O-glycan recognition and function in mice and human cancers.

Protein glycosylation represents a nearly ubiquitous post-translational modification, and altered glycosylation can result in clinically significant pathological consequences. Here we focus on O-glycosylation in tumor cells of mice and humans. O-glycans are those linked to serine and threonine (Ser/Thr) residues via N-acetylgalactosamine (GalNAc), which are oligosaccharides that occur widely in glycoproteins, such as those expressed on the surfaces and in secretions of all cell types. The structure and expression of O-glycans are dependent on the cell type and disease state of the cells. There is a great interest in O-glycosylation of tumor cells, as they typically express many altered types of O-glycans compared with untransformed cells.

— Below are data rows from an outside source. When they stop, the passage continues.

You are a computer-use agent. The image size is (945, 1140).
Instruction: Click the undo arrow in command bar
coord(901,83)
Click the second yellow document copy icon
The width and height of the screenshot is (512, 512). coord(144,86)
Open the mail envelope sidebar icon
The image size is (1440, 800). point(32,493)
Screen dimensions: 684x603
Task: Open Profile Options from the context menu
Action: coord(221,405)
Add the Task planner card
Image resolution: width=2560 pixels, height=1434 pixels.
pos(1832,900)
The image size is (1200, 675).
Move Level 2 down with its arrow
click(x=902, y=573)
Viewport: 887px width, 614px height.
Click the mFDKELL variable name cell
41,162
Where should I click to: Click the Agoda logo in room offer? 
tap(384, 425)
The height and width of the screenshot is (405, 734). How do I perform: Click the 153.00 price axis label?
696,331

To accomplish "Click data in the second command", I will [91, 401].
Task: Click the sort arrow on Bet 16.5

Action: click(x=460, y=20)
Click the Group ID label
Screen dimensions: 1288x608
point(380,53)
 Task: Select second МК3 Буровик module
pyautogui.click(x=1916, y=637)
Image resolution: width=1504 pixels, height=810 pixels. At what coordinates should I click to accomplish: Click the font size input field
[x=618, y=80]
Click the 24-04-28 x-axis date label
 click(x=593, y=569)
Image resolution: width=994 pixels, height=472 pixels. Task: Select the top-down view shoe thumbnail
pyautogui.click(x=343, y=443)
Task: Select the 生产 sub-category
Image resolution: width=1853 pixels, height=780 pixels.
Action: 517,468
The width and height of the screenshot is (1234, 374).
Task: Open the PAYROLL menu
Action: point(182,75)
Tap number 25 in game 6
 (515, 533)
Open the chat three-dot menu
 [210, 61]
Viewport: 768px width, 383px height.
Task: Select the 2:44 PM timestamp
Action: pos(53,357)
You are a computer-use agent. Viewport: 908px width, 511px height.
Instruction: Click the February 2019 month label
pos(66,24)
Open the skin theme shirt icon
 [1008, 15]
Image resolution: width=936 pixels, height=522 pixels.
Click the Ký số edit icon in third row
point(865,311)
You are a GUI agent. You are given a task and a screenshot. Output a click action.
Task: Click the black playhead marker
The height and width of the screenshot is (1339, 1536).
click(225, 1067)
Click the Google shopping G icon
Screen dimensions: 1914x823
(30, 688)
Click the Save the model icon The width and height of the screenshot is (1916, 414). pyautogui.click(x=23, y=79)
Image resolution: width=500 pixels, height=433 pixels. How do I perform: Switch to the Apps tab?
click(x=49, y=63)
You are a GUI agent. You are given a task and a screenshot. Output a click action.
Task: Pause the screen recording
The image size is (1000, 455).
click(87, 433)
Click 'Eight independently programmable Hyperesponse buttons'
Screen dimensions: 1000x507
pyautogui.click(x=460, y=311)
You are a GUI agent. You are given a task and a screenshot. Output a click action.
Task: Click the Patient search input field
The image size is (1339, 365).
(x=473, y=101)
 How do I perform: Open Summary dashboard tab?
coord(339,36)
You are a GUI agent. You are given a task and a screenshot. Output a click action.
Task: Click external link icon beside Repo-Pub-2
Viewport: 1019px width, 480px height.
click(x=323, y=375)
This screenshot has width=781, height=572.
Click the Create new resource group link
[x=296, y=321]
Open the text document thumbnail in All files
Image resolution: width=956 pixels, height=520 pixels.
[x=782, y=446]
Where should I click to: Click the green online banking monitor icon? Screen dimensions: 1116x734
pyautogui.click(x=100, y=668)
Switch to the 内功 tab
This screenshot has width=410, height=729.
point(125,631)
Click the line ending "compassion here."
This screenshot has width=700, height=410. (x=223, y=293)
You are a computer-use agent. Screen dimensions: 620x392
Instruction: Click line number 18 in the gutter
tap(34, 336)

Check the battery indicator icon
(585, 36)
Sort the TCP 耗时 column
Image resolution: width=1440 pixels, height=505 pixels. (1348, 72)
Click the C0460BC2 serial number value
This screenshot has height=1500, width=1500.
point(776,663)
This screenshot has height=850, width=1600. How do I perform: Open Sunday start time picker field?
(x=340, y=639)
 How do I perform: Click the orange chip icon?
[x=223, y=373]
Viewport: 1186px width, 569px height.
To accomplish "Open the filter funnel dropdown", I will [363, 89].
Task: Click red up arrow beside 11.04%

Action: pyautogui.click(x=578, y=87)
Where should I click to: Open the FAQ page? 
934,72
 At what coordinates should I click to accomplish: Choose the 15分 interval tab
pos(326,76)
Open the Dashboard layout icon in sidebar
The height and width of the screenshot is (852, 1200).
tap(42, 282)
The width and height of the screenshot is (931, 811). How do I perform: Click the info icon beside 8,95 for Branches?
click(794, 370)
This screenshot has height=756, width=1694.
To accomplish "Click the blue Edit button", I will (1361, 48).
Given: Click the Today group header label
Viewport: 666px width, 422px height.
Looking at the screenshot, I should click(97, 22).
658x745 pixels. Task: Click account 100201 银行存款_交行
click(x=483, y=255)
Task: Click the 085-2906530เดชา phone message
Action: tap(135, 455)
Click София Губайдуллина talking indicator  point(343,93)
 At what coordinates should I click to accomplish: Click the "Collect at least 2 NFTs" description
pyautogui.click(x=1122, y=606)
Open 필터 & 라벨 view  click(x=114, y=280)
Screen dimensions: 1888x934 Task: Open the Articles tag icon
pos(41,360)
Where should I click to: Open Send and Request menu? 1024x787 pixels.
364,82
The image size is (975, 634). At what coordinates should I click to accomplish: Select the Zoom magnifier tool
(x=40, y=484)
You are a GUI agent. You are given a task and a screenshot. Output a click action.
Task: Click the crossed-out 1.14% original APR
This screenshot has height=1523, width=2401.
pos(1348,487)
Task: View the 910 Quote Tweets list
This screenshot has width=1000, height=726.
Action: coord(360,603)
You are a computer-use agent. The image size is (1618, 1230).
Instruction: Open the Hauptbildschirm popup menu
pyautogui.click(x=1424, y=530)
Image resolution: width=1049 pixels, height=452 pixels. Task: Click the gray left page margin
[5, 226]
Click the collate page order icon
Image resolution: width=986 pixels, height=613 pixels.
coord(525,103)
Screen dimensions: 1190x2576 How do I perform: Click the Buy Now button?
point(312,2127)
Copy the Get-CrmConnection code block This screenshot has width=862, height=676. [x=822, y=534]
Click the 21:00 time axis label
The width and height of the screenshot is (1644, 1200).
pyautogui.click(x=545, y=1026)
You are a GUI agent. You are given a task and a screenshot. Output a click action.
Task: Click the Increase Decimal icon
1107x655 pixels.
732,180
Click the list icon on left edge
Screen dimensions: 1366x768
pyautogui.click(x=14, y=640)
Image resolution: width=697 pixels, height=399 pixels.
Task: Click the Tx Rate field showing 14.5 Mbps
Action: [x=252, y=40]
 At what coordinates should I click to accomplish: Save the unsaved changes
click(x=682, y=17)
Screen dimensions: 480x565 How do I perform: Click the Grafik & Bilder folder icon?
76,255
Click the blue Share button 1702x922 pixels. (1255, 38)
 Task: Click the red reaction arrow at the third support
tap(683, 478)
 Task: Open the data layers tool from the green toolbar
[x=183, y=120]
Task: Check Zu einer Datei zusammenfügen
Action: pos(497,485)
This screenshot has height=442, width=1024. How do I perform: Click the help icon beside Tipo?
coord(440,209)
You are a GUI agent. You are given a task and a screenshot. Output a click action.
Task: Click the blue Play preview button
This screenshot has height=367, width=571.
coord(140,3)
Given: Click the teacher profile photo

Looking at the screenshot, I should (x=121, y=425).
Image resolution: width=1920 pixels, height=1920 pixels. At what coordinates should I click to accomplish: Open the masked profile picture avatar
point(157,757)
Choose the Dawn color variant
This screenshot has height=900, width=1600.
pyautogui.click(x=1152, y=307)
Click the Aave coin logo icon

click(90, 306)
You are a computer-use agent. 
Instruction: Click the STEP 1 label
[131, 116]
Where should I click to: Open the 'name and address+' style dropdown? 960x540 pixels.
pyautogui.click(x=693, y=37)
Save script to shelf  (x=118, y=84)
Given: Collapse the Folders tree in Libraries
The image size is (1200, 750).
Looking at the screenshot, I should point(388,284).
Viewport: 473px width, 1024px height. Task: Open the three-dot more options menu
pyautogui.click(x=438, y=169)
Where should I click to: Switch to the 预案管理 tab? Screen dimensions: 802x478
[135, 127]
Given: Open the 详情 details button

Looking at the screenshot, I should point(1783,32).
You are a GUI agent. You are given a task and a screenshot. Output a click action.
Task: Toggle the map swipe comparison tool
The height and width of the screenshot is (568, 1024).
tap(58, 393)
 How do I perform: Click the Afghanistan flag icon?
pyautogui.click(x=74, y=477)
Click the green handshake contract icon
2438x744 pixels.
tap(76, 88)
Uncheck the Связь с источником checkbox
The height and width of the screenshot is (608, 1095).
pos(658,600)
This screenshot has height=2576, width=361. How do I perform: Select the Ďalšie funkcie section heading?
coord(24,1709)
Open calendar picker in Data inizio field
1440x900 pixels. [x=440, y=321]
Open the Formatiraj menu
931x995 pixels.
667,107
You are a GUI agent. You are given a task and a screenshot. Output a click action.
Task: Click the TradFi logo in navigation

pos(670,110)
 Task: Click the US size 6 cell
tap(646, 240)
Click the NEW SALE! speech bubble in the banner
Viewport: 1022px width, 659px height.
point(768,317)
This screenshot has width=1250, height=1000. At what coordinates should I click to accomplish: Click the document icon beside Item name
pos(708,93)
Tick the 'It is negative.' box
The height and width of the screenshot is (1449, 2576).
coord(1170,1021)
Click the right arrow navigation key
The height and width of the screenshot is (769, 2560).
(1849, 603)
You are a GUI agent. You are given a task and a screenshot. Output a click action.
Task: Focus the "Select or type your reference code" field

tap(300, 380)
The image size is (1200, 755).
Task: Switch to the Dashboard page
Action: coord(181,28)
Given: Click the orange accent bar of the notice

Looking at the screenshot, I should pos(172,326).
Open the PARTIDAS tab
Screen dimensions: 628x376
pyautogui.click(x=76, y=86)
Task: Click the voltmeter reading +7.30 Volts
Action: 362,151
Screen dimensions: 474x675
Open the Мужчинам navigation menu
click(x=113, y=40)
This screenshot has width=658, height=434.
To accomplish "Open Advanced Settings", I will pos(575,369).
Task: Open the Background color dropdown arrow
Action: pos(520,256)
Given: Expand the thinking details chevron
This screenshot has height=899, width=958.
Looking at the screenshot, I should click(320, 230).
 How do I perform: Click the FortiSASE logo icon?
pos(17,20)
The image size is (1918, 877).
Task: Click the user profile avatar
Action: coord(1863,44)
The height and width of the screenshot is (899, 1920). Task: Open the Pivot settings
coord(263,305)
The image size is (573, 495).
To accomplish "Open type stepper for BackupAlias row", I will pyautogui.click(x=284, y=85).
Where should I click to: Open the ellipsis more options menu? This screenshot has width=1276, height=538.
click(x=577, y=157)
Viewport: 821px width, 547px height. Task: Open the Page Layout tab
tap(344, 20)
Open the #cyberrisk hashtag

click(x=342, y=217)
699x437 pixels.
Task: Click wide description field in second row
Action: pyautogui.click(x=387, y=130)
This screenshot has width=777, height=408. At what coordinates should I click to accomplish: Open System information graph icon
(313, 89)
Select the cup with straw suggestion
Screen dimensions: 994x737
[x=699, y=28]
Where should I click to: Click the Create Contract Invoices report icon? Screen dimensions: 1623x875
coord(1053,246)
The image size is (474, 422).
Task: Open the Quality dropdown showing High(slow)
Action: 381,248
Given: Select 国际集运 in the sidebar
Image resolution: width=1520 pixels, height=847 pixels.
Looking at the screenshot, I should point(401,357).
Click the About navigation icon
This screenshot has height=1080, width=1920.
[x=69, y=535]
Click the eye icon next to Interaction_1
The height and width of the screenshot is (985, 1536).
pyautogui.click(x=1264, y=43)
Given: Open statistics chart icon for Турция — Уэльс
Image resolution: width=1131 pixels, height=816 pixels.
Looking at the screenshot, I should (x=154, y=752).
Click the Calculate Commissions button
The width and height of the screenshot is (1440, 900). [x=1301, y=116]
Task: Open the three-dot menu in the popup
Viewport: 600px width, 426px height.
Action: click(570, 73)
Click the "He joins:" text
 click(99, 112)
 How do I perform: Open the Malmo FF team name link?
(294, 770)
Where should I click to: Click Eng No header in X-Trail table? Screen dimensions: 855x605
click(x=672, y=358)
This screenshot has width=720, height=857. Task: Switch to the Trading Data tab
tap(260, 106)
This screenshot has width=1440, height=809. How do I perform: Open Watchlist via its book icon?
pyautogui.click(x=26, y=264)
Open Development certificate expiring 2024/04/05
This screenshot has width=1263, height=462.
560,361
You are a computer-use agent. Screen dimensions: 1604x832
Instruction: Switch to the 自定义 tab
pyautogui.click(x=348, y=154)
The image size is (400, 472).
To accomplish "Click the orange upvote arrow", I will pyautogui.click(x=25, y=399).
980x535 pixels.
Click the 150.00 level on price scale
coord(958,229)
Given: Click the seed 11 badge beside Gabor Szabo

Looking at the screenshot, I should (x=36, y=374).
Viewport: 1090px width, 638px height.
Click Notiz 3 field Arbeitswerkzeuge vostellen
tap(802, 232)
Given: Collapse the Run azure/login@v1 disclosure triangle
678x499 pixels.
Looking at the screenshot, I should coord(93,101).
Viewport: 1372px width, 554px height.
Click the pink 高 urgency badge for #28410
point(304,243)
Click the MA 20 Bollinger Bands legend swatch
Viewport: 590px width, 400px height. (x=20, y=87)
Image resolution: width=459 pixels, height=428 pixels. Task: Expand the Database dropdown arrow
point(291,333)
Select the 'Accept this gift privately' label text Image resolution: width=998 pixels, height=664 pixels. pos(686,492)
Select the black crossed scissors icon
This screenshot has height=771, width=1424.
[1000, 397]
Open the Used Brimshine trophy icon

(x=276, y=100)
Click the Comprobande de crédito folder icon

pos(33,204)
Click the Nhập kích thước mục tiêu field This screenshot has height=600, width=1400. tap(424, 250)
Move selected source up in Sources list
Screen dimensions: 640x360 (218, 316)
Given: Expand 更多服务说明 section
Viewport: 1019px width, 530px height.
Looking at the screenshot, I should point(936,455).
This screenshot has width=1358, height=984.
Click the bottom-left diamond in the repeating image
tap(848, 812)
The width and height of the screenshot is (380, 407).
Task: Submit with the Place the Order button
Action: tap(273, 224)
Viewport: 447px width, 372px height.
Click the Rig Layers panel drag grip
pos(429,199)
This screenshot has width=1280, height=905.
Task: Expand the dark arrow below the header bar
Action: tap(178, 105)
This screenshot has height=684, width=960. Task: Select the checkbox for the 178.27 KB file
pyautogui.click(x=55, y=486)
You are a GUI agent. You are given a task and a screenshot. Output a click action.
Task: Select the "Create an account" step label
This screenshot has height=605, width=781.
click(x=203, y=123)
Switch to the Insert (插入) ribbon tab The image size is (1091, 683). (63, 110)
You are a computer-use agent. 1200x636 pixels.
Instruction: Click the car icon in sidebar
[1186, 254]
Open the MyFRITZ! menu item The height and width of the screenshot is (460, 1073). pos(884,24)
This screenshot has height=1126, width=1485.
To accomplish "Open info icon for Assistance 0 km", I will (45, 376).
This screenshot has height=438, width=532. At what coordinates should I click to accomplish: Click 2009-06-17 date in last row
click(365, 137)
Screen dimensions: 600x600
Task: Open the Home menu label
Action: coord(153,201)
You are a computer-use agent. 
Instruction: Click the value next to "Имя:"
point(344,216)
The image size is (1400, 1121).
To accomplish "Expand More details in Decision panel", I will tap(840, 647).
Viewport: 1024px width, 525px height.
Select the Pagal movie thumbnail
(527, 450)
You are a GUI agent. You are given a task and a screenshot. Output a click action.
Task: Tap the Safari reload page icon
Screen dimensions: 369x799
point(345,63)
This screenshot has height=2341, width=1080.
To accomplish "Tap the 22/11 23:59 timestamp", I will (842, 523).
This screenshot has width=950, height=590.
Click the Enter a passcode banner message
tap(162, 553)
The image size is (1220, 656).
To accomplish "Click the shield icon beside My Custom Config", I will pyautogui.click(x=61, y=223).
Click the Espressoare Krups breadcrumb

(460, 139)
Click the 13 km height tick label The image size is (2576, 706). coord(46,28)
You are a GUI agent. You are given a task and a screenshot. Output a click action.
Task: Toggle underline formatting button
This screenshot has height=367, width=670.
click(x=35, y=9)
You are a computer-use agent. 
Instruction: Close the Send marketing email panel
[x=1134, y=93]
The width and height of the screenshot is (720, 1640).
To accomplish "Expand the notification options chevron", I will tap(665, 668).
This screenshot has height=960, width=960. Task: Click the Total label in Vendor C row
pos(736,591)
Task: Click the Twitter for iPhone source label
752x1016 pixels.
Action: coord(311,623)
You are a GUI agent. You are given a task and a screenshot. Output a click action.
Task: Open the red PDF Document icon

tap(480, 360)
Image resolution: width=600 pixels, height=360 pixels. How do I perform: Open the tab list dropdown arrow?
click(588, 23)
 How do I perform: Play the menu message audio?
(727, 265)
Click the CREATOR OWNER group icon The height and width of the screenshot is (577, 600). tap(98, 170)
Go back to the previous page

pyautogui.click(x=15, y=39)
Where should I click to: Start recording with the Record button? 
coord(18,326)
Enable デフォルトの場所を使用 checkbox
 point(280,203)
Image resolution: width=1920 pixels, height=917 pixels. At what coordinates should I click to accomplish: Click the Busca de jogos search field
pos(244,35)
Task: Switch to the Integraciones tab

Such altered expression of glycans, quantitatively and/or qualitatively on different glycoproteins, is used as circulating tumor biomarkers, such as CA19-9 and CA-125. Other tumor-associated carbohydrate antigens (TACAs), such as the Tn antigen and sialyl-Tn antigen (STn), are truncated O-glycans commonly expressed by carcinomas on multiple glycoproteins; they contribute to tumor development and serve as potential biomarkers for tumor presence and stage, both in immunohistochemistry and in serum diagnostics. Here we discuss O-glycosylation in murine and human cells with a focus on colorectal, breast, and pancreatic cancers, centering on the structure, function and recognition of O-glycans. There are enormous opportunities to exploit our knowledge of O-glycosylation in tumor cells to develop new diagnostics and therapeutics.